Occupancy and average rental rate have posted strong increases over the past year
Apartments continue to be among Canada’s most desirable investment properties, if a leading REIT’s first-half (2019) performance is any indication.
In its latest report covering the six months ending June 30, 2019, Killam Apartment REIT stated that its Q2 net income was $82.8 million. This far outstripped its $34.9 million figure during the same quarter last year.
The REIT attributed this exceptional performance to its 97.1% apartment occupancy, which was notably larger than the 96.6% seen during the second quarter of 2018. Indeed, the 2019 figure was the highest Q2 occupancy that Killam has ever registered.
These developments were also augmented by the 3.2% growth in the average rental rate. This has led to revenue for the property type growing by 3.5% during Q2 2019.
“With continued high occupancy levels, increasing rental rates is a key focus for revenue optimization. Same property rental rate growth has accelerated over the last six quarters, from 1.8% at Q4-2017 to 3.2% at Q2-2019. Rental rate increases on unit turns and lease renewals averaged 5.6% and 2.0%, up from 4.5% and 1.6% a year earlier,” Killam reported.
The heavy lifters were Ontario and Halifax, where apartment revenues expanded by 5.1% and 4.6%, respectively, on an annual basis.
The apartment sector is highly likely to remain a powerhouse asset class for the foreseeable future. Sustained construction activity involving this property type is boosting housing starts in Canada’s urban markets, latest CMHC figures showed.

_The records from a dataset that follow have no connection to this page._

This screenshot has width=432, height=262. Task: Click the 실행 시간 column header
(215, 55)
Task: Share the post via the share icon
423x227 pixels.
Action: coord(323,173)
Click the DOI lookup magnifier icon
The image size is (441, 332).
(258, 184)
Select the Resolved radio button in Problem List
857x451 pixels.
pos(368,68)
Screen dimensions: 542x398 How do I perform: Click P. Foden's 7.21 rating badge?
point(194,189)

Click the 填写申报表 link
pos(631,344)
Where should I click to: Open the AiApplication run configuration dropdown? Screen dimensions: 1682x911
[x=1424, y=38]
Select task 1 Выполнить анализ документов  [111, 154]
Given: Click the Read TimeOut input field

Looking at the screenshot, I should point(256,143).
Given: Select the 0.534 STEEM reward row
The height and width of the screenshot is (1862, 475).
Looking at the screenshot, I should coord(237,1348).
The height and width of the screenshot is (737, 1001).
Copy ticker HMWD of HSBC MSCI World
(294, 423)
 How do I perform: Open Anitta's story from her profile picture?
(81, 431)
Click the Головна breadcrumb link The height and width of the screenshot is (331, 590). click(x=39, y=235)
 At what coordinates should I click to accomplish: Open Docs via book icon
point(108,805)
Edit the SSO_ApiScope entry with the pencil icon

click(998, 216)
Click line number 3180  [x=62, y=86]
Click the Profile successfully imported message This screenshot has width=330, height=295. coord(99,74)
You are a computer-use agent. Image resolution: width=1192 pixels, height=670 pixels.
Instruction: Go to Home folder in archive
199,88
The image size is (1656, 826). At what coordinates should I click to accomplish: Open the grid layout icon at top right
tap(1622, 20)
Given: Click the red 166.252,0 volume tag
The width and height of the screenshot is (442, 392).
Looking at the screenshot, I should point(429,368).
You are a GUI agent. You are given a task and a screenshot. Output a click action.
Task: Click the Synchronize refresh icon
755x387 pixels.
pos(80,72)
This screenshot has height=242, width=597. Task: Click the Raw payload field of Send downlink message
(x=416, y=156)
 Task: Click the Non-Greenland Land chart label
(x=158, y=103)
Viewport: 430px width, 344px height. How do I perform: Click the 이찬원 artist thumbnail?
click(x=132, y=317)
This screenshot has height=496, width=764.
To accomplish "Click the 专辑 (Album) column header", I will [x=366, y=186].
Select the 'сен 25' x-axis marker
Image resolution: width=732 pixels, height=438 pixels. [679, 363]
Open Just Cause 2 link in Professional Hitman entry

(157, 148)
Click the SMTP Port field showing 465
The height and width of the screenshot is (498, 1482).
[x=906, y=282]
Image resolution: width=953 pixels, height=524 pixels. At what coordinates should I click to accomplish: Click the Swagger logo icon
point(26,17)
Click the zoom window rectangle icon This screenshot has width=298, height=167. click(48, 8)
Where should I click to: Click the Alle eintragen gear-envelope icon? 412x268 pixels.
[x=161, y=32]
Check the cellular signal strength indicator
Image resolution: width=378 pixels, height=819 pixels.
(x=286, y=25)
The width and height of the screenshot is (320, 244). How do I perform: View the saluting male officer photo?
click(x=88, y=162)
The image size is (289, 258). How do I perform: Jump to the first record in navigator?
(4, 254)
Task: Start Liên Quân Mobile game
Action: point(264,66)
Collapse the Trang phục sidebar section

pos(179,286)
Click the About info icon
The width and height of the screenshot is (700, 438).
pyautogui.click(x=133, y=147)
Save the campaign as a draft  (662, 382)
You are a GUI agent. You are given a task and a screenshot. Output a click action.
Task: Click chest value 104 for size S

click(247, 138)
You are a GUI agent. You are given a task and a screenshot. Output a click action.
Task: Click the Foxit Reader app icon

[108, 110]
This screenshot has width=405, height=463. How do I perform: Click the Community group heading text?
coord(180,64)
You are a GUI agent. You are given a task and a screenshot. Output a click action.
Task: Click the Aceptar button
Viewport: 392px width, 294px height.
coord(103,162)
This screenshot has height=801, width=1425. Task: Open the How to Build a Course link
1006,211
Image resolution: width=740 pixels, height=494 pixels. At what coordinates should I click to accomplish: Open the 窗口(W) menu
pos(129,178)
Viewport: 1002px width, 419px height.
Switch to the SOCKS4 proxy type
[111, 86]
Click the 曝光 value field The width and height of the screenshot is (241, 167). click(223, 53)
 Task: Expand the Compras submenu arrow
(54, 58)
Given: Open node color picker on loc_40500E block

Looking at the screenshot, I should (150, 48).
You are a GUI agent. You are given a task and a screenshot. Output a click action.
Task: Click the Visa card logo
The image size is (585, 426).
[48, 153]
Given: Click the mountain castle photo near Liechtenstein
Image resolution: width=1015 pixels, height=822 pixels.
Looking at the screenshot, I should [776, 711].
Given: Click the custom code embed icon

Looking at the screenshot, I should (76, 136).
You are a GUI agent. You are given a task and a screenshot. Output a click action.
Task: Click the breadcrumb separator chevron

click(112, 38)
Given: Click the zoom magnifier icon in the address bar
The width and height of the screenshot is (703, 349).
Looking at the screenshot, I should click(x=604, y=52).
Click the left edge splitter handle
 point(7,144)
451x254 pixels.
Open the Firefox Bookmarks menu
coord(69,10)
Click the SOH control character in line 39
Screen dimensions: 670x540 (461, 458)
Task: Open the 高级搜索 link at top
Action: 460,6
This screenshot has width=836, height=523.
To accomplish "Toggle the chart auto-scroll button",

The national trend in housing starts was 208,970 units in July 2019. This is in comparison to the 205,765 units in June.
“The national trend in housing starts increased in July, despite a decrease in the level of SAAR activity from June,” CMHC chief economist Bob Dugan stated. “High levels of activity in apartment and row starts in urban centres in recent months continued to be reflected in the high level of the total starts trend in July.”